How to Replace NA With Zero in R
There is a simple way to replace NA
with zeroes in a data frame in R. Suppose you have a data frame called my_data
. To replace all NA
values with zeroes in that data frame, you can execute this statement.
my_data[is.na(my_data)] <- 0
For example, if my_data
has the below content.
C1 C2 C3 C4 C5
1 4 3 <NA> 3 7
2 9 8 ABC 5 10
3 1 1 XYZ 3 6
4 NA 4 <NA> 7 10
5 1 2 ZC1 NA 2
When you execute my_data[is.na(my_data)] <- 0
the data frame’s content change to this.
C1 C2 C3 C4 C5
1 4 3 0 3 7
2 9 8 ABC 5 10
3 1 1 XYZ 3 6
4 0 4 0 7 10
5 1 2 ZC1 0 2
Replace NA With Zero in Bigger R Data Frames
The previous solution uses the Base R subset reassigns, which work fine when you have relatively small data frames. But for bigger data sets, you might need a faster alternative, like the new hybrid evaluation approach implemented in recent versions of the dplyr
package.
The new approach employed by the dplyr
package recognizes entire expressions and uses C++ code to evaluate them. In this way, you can achieve up to 30% faster transforms when processing big data frames.
To replace NA
values with zeroes using the dplyr
package, you can use the mutate
function with the _all
scoped verb and the replace
function in the purrr
format, as in the below example.
my_data <- mutate_all(my_data, ~replace(., is.na(.), 0))
The use of the purrr
notation allows us to apply the replace
function to each data frame element.
Replace NA With Zero in a Subset of R Data Frame
Instead of the _all
scoped verb in the mutate
function, you can use the _at
scoped verb to restrict the replacement action to specific columns. To do that, you can include a vector with the columns’ names where you want the replacement to be applied.

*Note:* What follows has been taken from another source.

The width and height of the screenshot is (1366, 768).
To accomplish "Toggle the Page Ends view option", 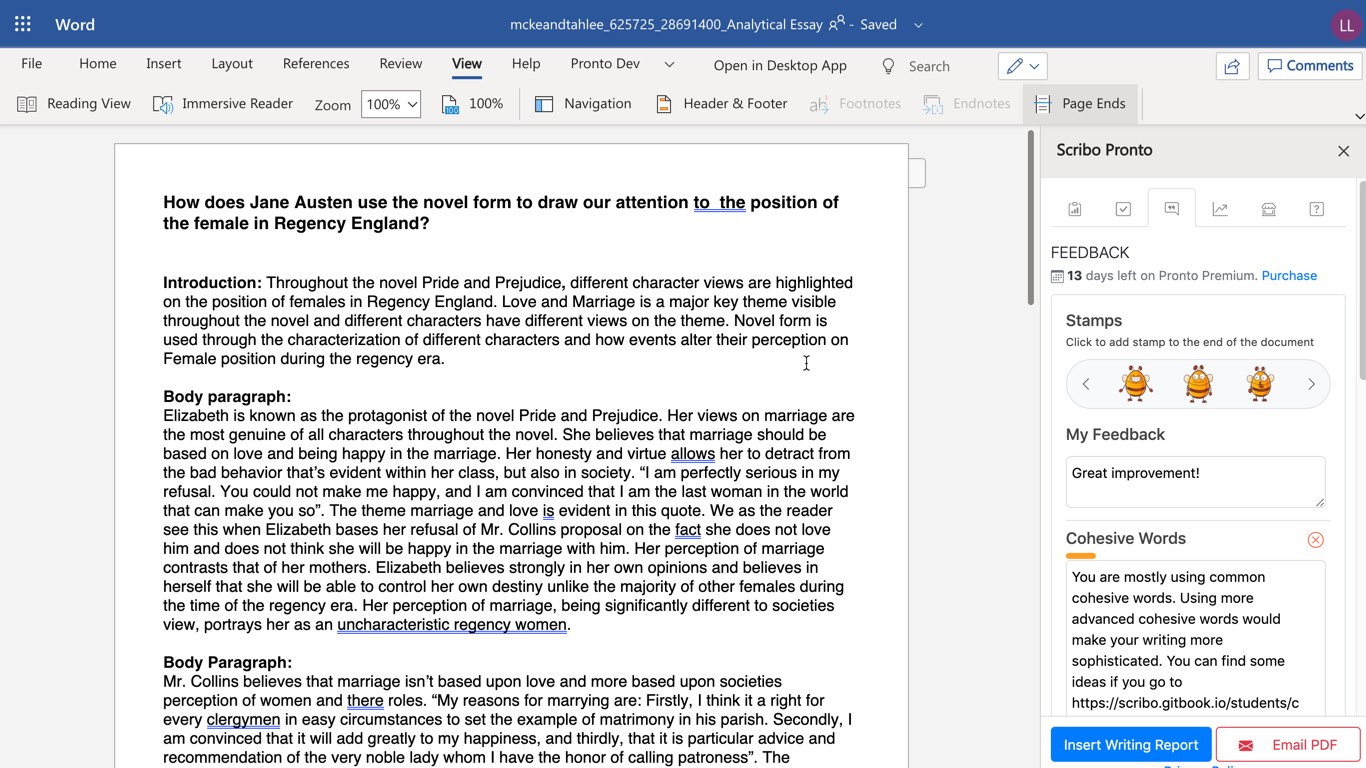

Using the previous data frame, if you need to replace NA
values only in columns C1
and C4
, you can use the following command:
my_data <- mutate_at(my_data, c("C1", "C4"), ~replace(., is.na(.), 0))

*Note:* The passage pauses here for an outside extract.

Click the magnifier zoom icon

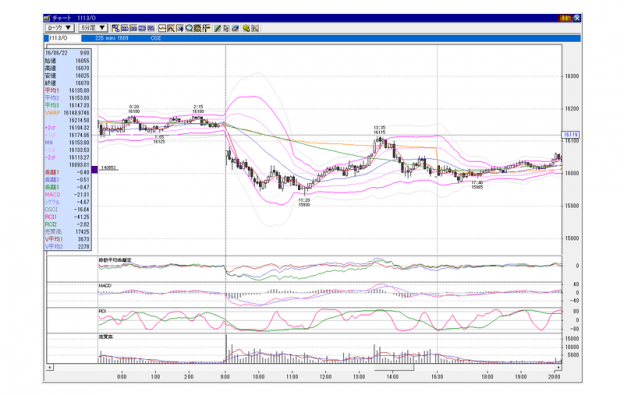click(x=189, y=28)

In this way, only the NAs in columns C1
and C4
get replaced by 0, resulting in a data frame like below.
C1 C2 C3 C4 C5
1 4 3 <NA> 3 7
2 9 8 ABC 5 10
3 1 1 XYZ 3 6
4 0 4 <NA> 7 10
5 1 2 ZC1 0 2
In the previous example, you might have wanted to replace NA
with zeroes only in numeric columns to avoid including zero values in alphanumeric columns such as C3
. If that is the case, instead of specifying the columns where you want to apply the replacement, you can use the mutate_if
function with the is.numeric
condition to tell R to replace NA
with zeroes only in numeric columns. In the following example, you can find the complete code to try this out, from installing the dplyr
package and populating the data frame to performing the replacements and displaying the results.
install.packages("dplyr")
library(dplyr)
C1 <- c(4, 9, 1, NA, 1)
C2 <- c(3, 8, 1, 4, 2)
C3 <- c(NA, 'ABC', 'XYZ', NA, 'ZC1')
C4 <- c(3, 5, 3, 7, NA)
C5 <- c(7, 10, NA, 10, 2)
my_data <- data.frame(C1, C2, C3, C4, C5)
my_data <- mutate_if(my_data, is.numeric, ~replace(., is.na(.), 0))
my_data
Output:
C1 C2 C3 C4 C5
1 4 3 <NA> 3 7
2 9 8 ABC 5 10
3 1 1 XYZ 3 0
4 0 4 <NA> 7 10
5 1 2 ZC1 0 2
You can find more info on the mutate()
function and its variants in the R Documentation.